Por: Tatiana Acevedo Guerrero

Líderes

Johan Alexis Vargas Torres era un hombre de 25 años.

Prestó servicio militar obligatorio. Se graduó de tecnología en manejo integral de cultivos del Sena Regional Tumaco. Era directivo de la Coordinación Nacional de Organizaciones y Comunidades Afrodescendientes, Conafro, y miembro de la Marcha Patriótica. Murió hace ocho días cuando recibió siete tiros en la vereda San Luis Robles, perteneciente al Consejo Comunitario El Rescate Las Varas, zona rural de Tumaco. Volvía a su casa después de jugar un amistoso de fútbol.

La defensora regional del Pueblo dijo que a través del sistema de alertas tempranas se habían solicitado medidas de protección. De acuerdo con El Diario del Sur, las Autodefensas Gaitanistas, con presencia en el corredor de la costa y el piedemonte nariñense, pueden estar detrás del asesinato. Aunque también podrían estar las Farc o el Eln. Guerrillas, paras y narcos organizados se han turnado en la misión de acabar con los consejos comunitarios y la titulación colectiva de tierras. Genaro García, otro líder, representante legal del Consejo Comunitario del Alto Mira y Frontera, una zona rural en Nariño, fue asesinado hace cinco meses.

Nelly Amaya era una mujer en sus cuarenta. Madre de tres hijos. Líder comunitaria y miembro de la Marcha Patriótica, era la presidenta de la Junta de Acción Comunal del barrio Guamalito en San Calixto, Norte de Santander. Murió hace dos semanas cuando recibió cinco tiros mientras trabajaba. Según Olger Pérez, dirigente de la Asociación Campesina del Catatumbo, Ascamcat, Amaya era una respetada mujer por “su manera de trabajar por la comunidad”. Pérez, quien fue víctima de un atentado a su hogar hace tres meses, alertó sobre los “constantes seguimientos contra los líderes del Catatumbo”.

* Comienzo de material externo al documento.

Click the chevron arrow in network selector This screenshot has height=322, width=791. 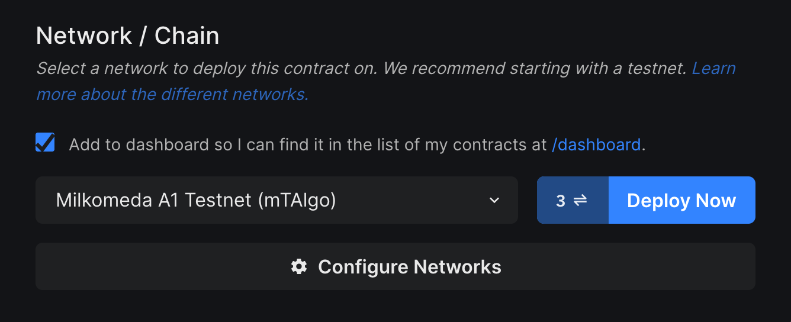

Antes de la navidad, en noviembre de 2015, otras dos comunidades perdieron a sus líderes. El Comité de Integración del Macizo Colombiano, CIMA, denunció el asesinato de Ignacio Ernesto Males Navia, concejal del municipio de Almaguer, sur del Cauca (“denunciamos las continuas agresiones de las que viene siendo víctima el proceso organizativo campesino e indígena del municipio de Almaguer”). Y, organizaciones de Casanare denunciaron el asesinato del defensor de derechos humanos Daniel Abril, en una panadería de la ciudad de Trinidad. Abril era uno de los líderes del proceso en contra de los abusos cometidos por empresas petroleras en el departamento.

Entre enero y agosto de 2015 fueron asesinados otros 69 líderes comunitarios. De acuerdo con voceros de la ONU, los principales afectados son los “líderes de la izquierda a nivel local” y los “representantes afrodescendientes de los consejos comunitarios en la región Pacífico”.

El Pacífico, el Catatumbo, Casanare, el Macizo Colombiano. Todas las zonas en las que comunidades amanecen entre la minería o la coca, el puerto o la palma se siguen quedando sin líderes. Hay fotos de ellos y ellas. Se leen sus historias en cubrimientos periodísticos, en denuncias públicas, en testimonios de las familias. Pero, mientras algunas agencias del Estado (como las defensorías regionales) bregan contra los asesinatos y registran los hechos, otras recogen esta información para ignorarla. La conocen pero la ignoran activamente. Porque el Estado colombiano, además de medir, saber, contar y acumular información, también hace cotidianamente la tarea de ignorar.